Debra Gunn Downing, a South Coast Plaza spokeswoman, added: “Werner personified the best of South Coast Plaza and was larger than life. He focused on excellence, was adept at navigating diplomatic issues and made friends all over the world while promoting South Coast Plaza. He was loyal and dedicated, spending more than half of his life working for the company.”
Escher, who played football at UCLA in the 1950s, started at South Coast Plaza as its public relations director in 1968, one year after the center opened.
Before that, he had ambitions of becoming a teacher. In addition to attaining his bachelor’s degree at UCLA, Escher earned a teaching credential and a master’s degree there.
He also was a reporter for a Beverly Hills newspaper and a marketing director in the aerospace industry.
In his first few years on the job at South Coast Plaza, Escher organized an Alaskan festival that included a race with wheeled dog sleds.
It impressed the Orange County Board of Supervisors, which declared an “Alaska Week in Orange County,” Escher wrote in a piece published in the Los Angeles Times in 1971.
He also wrote that large regional shopping centers — then a new concept — “are providing a symbol of identity for the otherwise formless sprawl of suburbia. Seats of city governments would agree that most of them also are providing a healthy source of revenue.”
That revenue has always been important to Costa Mesa City Hall, which in 2014 took in about $14 million annually in sales taxes from South Coast Plaza alone. That was noted during a City Council meeting that year, when officials gave Escher a ceremonial oversize check.
Escher said at the time that South Coast Plaza has been happy to see Costa Mesa evolve from “Goat Hill” into the City of the Arts, its official motto.
It now has “the art of dining, the art of fashion [and] the art of theater,” he said.
In 1977, during the center’s 10th anniversary and an expansion period, Escher told The Times that customer service was king at South Coast Plaza, which he always refused to call a “mall.”

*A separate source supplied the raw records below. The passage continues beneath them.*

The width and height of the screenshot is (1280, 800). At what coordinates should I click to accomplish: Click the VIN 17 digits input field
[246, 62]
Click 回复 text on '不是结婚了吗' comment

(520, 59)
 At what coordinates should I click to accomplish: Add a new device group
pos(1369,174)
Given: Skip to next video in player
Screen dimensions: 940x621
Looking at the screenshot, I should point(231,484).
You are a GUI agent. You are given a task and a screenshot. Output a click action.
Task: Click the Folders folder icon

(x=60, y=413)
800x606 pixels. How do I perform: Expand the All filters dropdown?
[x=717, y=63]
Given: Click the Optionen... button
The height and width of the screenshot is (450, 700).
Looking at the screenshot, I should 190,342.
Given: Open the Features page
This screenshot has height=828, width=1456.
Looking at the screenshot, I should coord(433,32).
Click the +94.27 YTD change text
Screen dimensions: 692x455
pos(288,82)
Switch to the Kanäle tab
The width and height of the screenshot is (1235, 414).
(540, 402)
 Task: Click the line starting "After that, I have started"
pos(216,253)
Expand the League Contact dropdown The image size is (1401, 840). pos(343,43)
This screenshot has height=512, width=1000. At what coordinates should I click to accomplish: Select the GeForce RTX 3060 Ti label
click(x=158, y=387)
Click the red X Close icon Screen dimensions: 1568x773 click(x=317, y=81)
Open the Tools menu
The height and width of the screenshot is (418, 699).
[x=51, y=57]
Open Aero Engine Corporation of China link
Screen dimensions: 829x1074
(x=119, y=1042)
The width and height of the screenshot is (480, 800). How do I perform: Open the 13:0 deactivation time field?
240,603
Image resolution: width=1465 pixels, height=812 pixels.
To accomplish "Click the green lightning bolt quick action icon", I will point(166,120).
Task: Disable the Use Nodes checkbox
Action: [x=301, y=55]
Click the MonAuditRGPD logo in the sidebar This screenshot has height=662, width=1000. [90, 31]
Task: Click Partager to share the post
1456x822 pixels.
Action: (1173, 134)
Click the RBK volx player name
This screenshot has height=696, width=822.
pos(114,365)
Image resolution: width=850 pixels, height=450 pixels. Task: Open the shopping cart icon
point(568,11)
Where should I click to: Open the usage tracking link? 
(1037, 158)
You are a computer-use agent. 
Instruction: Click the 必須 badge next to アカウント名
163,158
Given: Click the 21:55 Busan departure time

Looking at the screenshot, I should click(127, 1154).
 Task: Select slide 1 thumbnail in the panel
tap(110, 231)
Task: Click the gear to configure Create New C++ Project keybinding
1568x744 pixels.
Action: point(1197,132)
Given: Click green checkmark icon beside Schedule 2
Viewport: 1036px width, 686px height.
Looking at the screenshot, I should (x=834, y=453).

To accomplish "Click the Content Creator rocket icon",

“We attempt to bring shopping to Orange County in this unique way so that when people think of shopping, they think of South Coast Plaza,” Escher said. “And they think of it as California’s most important quality shopping center.”
In 2004, Escher helped trademark the center as “The Ultimate Shopping Resort.” The effort took two years.
“If you look at the travel destination we’ve become, we’re more than just a mall,” he said in a news release at the time. “Without being arrogant or elite, we really feel that ‘shopping resort’ defines the difference between us and others.”
Escher was a frequent world traveler, with a particular focus on China and Japan in recent years.
“Werner is considered to be of celebrity status in China that few others can claim,” Grant said in a statement.
In 2013, Escher was awarded a Peace through Commerce Medal from the International Trade Administration.
At the time of his death, South Coast Plaza’s annual sales were approaching $2 billion.
Paulette Lombardi-Fries, president of Travel Costa Mesa, called Escher a “warm and caring man with a wonderful sense of humor.” Escher was an advisor on the organization’s board.
“He was a marketing pioneer and clearly understood that shopping was one of the most popular activities a tourist would engage in,” Lombardi-Fries said in a statement. “Werner’s passion and enthusiasm was contagious as he spent his career educating both domestic and international markets. He was the tourism voice of South Coast Plaza and advocate for the ultimate shopping destination in Costa Mesa.”
Escher is survived by his wife, Diane, daughter Sally Niebuhr and her husband, Don; son Erik Escher and his wife, Kathy; and five grandchildren.
Plans for a public memorial service are pending. South Coast Plaza management is accepting cards, which will be forwarded to Escher’s family.
Instead of flowers, Escher’s family asks that donations be made in his name to the Then Now Forever Fund, which supports UCLA football athletes.